More than 24 teachers in the Manhattan Beach High School Unified School District will receive layoff notices next week.

“We will be looking for ways to reduce spending or increase revenues so we can rescind those layoffs,” Superintendent Mike Matthews said after the school board passed the layoff action Wednesday night.

In the El Monte Union High School District, more than 60 educators received pink slips, prompting protestors to gather on sidewalks and inside the board room of an EMUHSD meeting Wednesday.

“Educate, not edu-cut. Educate, not edu-cut,” demonstrators chanted.

El Monte faces a budget deficit of about $5.5 million, but Superintendent Nick Salerno said the new budget could bring “good news” to those being laid off.

“Probably by the end of March, we’ll be able to rescind some of these. When we get the budget in June, if we get good news, we’ll be able to rescind some more,” Salerno said.

An online petition protesting El Monte layoffs has gained more than 1,200 signatures as of Thursday afternoon.

In Pomona, the Board of Education authorized an action to lay off 108 certificated employees in the district, including elementary and secondary school teachers and specialists, according to the Inland Valley Daily Bulletin.

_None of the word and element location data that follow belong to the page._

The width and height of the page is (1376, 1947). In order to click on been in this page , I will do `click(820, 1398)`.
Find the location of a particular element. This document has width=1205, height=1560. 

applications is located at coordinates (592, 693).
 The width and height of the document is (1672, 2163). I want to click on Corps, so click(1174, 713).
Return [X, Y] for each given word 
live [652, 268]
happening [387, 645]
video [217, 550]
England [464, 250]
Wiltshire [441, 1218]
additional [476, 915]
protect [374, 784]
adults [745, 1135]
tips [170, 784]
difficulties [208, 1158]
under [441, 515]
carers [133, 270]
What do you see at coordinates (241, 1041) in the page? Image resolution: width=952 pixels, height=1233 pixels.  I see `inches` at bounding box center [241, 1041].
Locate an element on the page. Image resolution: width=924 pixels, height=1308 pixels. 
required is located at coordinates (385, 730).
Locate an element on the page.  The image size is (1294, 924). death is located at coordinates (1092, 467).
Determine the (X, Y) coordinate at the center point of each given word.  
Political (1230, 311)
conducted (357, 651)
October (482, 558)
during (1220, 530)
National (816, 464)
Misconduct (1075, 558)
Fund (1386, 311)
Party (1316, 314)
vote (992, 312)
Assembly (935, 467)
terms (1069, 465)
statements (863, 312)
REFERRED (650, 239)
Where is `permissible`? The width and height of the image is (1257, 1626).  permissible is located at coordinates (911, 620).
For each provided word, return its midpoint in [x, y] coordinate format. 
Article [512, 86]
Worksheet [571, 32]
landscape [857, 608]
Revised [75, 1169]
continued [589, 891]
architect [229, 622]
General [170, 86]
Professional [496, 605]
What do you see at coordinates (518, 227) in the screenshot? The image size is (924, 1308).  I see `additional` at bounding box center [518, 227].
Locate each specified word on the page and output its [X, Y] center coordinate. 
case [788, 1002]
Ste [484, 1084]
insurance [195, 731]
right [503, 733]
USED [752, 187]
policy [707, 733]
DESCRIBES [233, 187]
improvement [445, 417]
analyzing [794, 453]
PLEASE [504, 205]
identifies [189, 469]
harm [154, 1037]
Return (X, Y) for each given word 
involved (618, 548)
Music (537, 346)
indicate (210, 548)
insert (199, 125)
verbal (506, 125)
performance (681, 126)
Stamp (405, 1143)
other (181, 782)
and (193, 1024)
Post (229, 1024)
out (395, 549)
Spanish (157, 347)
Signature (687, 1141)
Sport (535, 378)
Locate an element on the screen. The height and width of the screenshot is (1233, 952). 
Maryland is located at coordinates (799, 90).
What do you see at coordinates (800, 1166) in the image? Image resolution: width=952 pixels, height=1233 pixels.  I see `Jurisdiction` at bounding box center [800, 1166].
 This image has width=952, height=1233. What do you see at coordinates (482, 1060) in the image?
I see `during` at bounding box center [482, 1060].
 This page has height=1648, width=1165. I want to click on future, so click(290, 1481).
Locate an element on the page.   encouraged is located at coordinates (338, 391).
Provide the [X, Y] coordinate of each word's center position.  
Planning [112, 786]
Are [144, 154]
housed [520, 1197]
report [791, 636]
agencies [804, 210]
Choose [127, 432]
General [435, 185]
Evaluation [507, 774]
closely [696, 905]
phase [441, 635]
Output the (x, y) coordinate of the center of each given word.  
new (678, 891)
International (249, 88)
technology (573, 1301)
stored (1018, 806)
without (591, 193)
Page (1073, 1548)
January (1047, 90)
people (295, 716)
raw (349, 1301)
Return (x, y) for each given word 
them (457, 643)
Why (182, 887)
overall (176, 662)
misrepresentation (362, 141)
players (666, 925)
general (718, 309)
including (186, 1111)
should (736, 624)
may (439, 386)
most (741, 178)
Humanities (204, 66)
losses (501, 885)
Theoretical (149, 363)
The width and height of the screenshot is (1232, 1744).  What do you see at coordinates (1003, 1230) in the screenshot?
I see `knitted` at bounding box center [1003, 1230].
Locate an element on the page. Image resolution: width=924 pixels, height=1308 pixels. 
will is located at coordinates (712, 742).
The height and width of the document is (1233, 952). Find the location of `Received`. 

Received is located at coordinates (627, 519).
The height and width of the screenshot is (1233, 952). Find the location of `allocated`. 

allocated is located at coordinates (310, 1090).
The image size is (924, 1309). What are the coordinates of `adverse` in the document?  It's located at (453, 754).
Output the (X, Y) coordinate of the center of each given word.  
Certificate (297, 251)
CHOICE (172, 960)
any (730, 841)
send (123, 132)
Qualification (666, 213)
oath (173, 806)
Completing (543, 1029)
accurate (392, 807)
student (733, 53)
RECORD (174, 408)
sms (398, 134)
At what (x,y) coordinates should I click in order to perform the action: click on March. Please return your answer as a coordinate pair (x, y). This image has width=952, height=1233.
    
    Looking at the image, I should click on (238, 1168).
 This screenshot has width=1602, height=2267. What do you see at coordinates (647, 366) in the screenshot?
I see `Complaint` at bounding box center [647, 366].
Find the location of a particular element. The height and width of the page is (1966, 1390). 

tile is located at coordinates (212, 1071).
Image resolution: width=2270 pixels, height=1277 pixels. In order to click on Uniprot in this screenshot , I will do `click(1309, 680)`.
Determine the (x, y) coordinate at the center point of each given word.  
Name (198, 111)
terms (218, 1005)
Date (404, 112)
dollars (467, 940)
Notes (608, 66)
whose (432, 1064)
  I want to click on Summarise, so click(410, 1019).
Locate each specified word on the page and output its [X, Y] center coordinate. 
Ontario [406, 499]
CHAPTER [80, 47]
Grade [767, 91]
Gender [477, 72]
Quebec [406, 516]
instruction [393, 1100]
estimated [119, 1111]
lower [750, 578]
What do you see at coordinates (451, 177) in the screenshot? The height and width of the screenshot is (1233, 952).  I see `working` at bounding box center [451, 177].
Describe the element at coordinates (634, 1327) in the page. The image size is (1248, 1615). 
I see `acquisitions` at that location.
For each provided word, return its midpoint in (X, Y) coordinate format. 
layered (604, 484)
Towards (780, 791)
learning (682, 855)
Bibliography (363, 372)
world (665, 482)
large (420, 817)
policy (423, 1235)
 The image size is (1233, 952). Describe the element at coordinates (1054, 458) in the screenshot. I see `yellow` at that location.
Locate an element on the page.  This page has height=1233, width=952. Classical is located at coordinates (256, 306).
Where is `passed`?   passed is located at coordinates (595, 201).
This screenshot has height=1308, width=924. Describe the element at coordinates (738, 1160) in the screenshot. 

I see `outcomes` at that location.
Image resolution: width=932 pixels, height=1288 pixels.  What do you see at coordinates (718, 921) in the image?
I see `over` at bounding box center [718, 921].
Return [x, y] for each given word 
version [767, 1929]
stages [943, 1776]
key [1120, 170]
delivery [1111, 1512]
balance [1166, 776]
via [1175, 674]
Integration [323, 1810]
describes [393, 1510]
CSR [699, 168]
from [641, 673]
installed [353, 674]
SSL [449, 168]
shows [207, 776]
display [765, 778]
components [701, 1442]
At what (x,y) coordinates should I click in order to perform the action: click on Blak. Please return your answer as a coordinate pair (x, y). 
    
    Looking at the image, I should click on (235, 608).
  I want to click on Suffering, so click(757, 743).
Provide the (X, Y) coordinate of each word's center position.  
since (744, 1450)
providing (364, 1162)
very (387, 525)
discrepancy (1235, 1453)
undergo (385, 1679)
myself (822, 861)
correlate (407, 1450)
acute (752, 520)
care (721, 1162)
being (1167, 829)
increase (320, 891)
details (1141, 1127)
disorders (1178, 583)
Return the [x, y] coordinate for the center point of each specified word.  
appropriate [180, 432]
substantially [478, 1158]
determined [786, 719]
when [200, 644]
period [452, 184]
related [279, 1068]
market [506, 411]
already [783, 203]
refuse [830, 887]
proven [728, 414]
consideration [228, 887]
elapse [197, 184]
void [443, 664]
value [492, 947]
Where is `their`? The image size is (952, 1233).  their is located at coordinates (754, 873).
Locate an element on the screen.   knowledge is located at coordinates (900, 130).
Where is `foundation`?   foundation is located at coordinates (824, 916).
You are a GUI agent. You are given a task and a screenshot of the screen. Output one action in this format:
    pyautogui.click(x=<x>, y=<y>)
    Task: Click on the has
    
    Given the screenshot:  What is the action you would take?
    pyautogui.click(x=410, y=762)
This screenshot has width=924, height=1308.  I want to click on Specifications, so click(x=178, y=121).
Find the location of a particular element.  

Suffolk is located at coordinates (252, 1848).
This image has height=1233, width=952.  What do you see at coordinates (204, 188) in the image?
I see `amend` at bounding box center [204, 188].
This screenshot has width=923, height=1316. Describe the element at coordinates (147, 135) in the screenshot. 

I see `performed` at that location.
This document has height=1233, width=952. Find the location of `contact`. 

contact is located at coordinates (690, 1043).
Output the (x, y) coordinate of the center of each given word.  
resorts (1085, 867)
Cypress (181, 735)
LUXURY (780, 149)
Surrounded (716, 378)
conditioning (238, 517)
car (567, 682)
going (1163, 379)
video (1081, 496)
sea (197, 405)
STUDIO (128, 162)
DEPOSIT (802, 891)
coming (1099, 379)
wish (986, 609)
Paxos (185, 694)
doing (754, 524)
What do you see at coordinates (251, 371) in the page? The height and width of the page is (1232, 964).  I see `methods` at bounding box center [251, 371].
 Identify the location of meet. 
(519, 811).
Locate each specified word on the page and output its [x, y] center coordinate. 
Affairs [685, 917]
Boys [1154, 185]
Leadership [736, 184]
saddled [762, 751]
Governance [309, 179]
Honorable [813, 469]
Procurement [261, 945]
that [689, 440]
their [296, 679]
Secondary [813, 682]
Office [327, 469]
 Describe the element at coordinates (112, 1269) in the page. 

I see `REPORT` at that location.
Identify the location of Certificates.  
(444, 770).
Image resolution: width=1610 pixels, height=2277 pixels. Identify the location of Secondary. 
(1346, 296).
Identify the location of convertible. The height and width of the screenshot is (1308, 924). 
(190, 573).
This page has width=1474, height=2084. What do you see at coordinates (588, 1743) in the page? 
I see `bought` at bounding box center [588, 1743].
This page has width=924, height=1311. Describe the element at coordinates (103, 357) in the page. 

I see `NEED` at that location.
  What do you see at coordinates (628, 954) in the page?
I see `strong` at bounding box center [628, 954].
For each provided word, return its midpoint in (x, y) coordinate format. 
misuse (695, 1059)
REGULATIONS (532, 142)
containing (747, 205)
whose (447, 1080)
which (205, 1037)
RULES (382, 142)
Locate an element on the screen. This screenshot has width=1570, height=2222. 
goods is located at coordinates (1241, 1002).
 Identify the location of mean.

Educators are also facing layoffs in the Azusa Unified School District, which is preparing to lay off more than 30 teachers.

“The challenge all districts are facing are these people that are being noticed are people who have been here for quite some time,” AUSD Superintendent Linda Kaminski said.

Azusa has seen declining enrollment, which is partially responsible for the layoffs, Kaminski said.

“I’ve seen this play out year after year, and it’s just a travesty,” she said.